I am similarly blessed to spend my life with a partner who, on an almost daily basis, reminds me both of the simple beauty of exploring our limits in the natural world, and the utmost importance of faith in one’s self.

I turned twenty-four last year, during the halfway point of my first attempt at running one hundred miles. Kilometres sixty through to eighty were, for the most part, something of a shit-show. I struggled on, and Julie met me, as my pacer and a valuable half of my support team, setting out with the intention of cruising through ten kilometres or so at my now-faltering pace.

The trails we covered are notoriously unpredictable and unrelenting – steep ocean cliffs, treacherous rocky outcrops, and sheer miles of soft sand – and markedly different from the one urban half-marathon that Julie had run before this, some years earlier.

Due to a sense of empathy for my carbohydrate-depleted plight, and deep motivation to push herself further than before, Julie ended up running with me the remaining fifty kilometres to the finish line – surpassing in one long, hot day her previous half-marathon record distance, passing the marathon point, and continuing on into the ultra-marathon distance realm.


She was poorly-rested, dehydrated, fighting illness and menstrual-pain, and yet, in setting out without expectation and with quiet-confidence, she ran over twice as far as she had ever covered, on some of the most infamously technical trails in South Australia.

Even now, over six months later, Julie can still hardly believe the outcome of the day. Most interestingly, had you asked her the day before her unexpected foray in ultra-distance events how much time she would need from then to prepare for a road marathon, she would have said at least six months. She had been conditioned, as we all are, to believe that such achievements sit so far from our grasps, and that it is only with carefully structured, long-term dedicated training that we may be hope to attain them.

That’s not to discount the hugely important role that training has (I hope that this is clear, given all of my writing on the subject thus far, and the decade of my life spent carefully training my mind and body). Simply, we sometimes overstate and over-complicate it. We sell ourselves short.

Here, with far from ideal preparation and absolutely no advanced notice, Julie ran for eight-hours on demanding trails. She didn’t drop dead. The sun came up the next day.

This day, as are many with Julie, was rich in life lessons.

This capacity was always in Julie – she was always capable of this distance, and undoubtedly greater accomplishments. These ‘superhuman’ abilities just came out that day, entirely unplanned, because she was willing.
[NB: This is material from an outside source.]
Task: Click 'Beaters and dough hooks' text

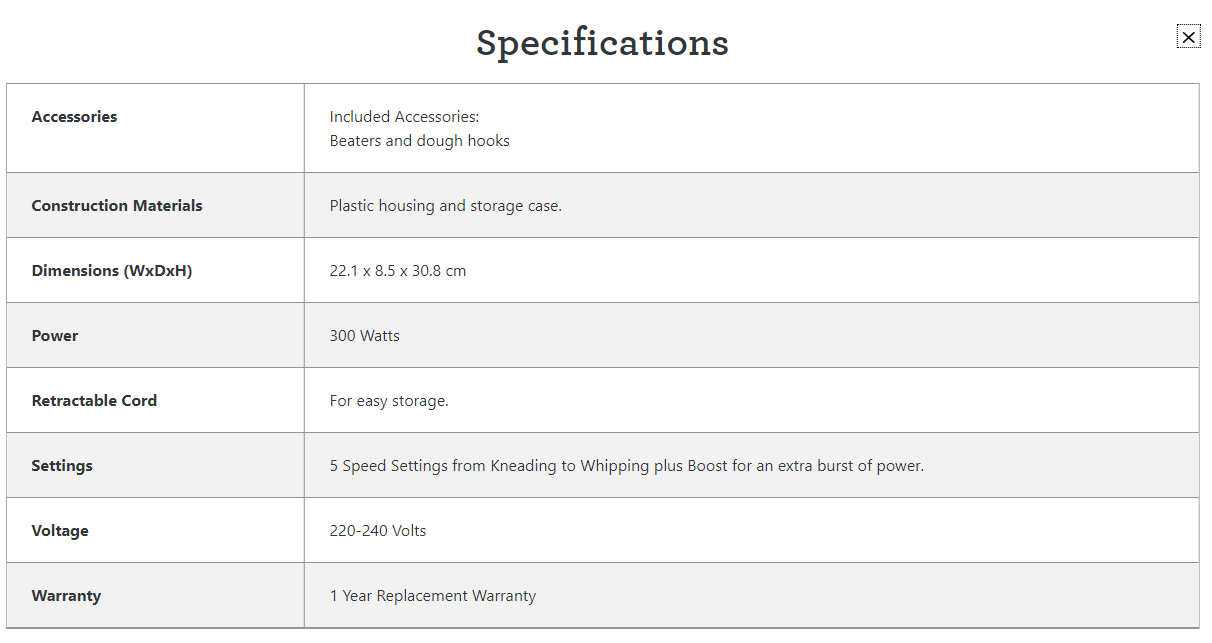Action: (419, 141)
I am convinced that it is this willingness is the key for all of us – who could really say what we are capable of, if we didn’t fear obstacles, or the opinions or others, or self-imposed limitations, or failure? Julie walked that path, and reaped the rewards. Her unassuming confidence in herself increased, as one would expect, and new challenges suddenly appeared equally achievable.

I would put forward, contrary to popular belief, that neither Jack, nor Julie, nor Ross Edgley, nor myself were born with said willingness – it is absolutely something you can teach, and something we can all learn.
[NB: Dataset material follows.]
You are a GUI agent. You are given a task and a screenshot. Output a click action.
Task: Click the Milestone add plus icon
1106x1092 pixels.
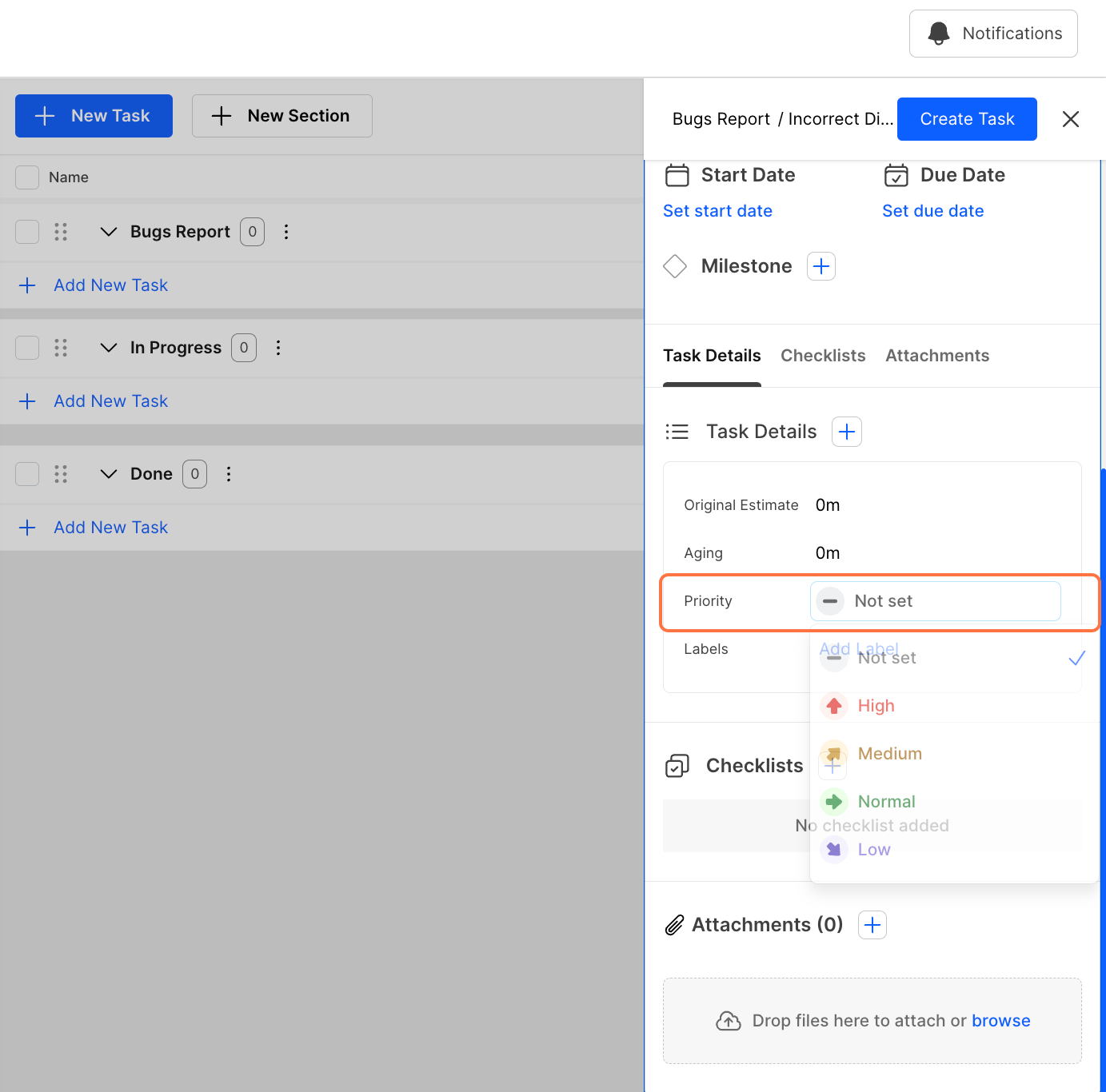coord(821,266)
It can be downright painful at times, difficult at almost all times, but putting ourselves in situations that demand more of ourselves – be it more repetitions in the gym, wilder water than we are used to swimming, steeper trails or longer hours – is the way to develop this elastic skill of self-reliance. We can develop our ability to function efficiently and safely when the cavalry is not coming, and build an internal confidence that we have reserves of strength and endurance yet untapped.

Not a single person it merely born with it, and we all may learn to do it better.